Bass fishing was one of my passions. It was the ultimate peaceful escape combined with an ever changing chess game as to whether I was successful. My brother Joe is an accomplished Bass angler and has caught several that were large enough to qualify for state fishing awards. I often said to him that I’d rather catch a dozen smaller fish than spending hours trying catching a big one and he disagreed. We would often good naturedly debate my philosophy but I was almost converted to his way of thinking on one memorable trip.

I would often take my bass boat to various ponds and lakes around the southeast region of the state. This was before I had kids so I would often spend double digit hours out on the water. One of my favorite lakes was Billington Sea in Plymouth. There was many times I where I did not catch a fish and went home with nothing more than a sunburn. These fruitless trips were not that unusual and the moniker “Billyskunk” was often the reply when someone asked how the fishing went. However when you did have a good day at Billington it was always one to remember.

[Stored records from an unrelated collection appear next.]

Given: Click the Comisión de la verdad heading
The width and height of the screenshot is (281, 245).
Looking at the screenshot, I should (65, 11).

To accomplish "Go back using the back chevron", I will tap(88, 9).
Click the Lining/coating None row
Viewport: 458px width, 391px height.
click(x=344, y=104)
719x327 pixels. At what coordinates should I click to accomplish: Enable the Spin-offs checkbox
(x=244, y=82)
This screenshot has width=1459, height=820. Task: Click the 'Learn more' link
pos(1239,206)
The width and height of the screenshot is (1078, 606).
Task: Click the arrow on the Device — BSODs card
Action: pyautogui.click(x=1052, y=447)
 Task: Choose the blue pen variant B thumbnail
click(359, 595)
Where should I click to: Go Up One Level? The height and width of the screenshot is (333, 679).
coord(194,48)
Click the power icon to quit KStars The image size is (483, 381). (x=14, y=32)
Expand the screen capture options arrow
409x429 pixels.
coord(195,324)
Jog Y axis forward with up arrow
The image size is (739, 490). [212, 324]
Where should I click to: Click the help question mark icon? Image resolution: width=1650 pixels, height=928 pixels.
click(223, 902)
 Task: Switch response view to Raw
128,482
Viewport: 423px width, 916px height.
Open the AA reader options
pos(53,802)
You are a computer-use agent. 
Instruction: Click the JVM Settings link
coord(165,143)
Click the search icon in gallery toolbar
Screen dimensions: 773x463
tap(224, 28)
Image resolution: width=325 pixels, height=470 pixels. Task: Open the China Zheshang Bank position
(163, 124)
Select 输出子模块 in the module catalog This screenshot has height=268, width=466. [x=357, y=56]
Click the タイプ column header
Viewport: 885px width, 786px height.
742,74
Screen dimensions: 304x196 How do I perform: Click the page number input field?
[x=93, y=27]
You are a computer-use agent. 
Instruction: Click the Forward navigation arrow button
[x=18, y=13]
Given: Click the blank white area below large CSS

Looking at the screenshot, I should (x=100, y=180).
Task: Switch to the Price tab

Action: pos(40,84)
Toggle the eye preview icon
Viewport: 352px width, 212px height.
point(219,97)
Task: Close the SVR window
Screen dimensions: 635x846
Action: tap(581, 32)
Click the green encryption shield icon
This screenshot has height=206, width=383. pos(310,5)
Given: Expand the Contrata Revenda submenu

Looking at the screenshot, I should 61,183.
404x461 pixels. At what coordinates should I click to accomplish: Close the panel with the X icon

I loved fishing in the springtime when the large female bass were on their beds preparing to lay their eggs or guard them. Billington was a heavily fished lake with semi transparent water so it was often very difficult to fool these wary fish that on average had probably seen twenty lures thrown in their direction just about every day.

It was May 22, 1995 and remember it was mostly sunny and windy as I slowly traversed the water with limited success. I had caught two small male bass over the course of five long hours each weighing less than two pounds. At one point I noticed a guy about my age who was in a nearby silver v hull boat and asked if he had any luck. He replied ‘no’ so I was becoming resigned to the fact that the fish simply wouldn’t be biting that day. I wished him luck; he returned the sentiment and motored off into the distance.

I had tried practically every lure I had in my arsenal and was contemplating whether to change the black and blue jig I was currently using. It was then around 12:30 in the afternoon and I was drifting rather aimlessly courtesy of the ever annoying and constant winds. I was fairly disgusted at that point and stopped trying to fight the mini gales with my bow mounted electric motor. I eventually drifted into a portion of the lake near a very small island where I had never had much success during any of my previous hundred plus trips. I had been staring down into by tackle box for several minutes while debating whether to just call it a day. I don’t remember what caused me to eventually glance up at the spot of water where my eyes affixed to but I was glad I did. I saw two large silhouettes of fish in about four feet of the semi clear water and instantly recognized them as bass preparing to make a ‘nest’ or were in the process of guarding their eggs.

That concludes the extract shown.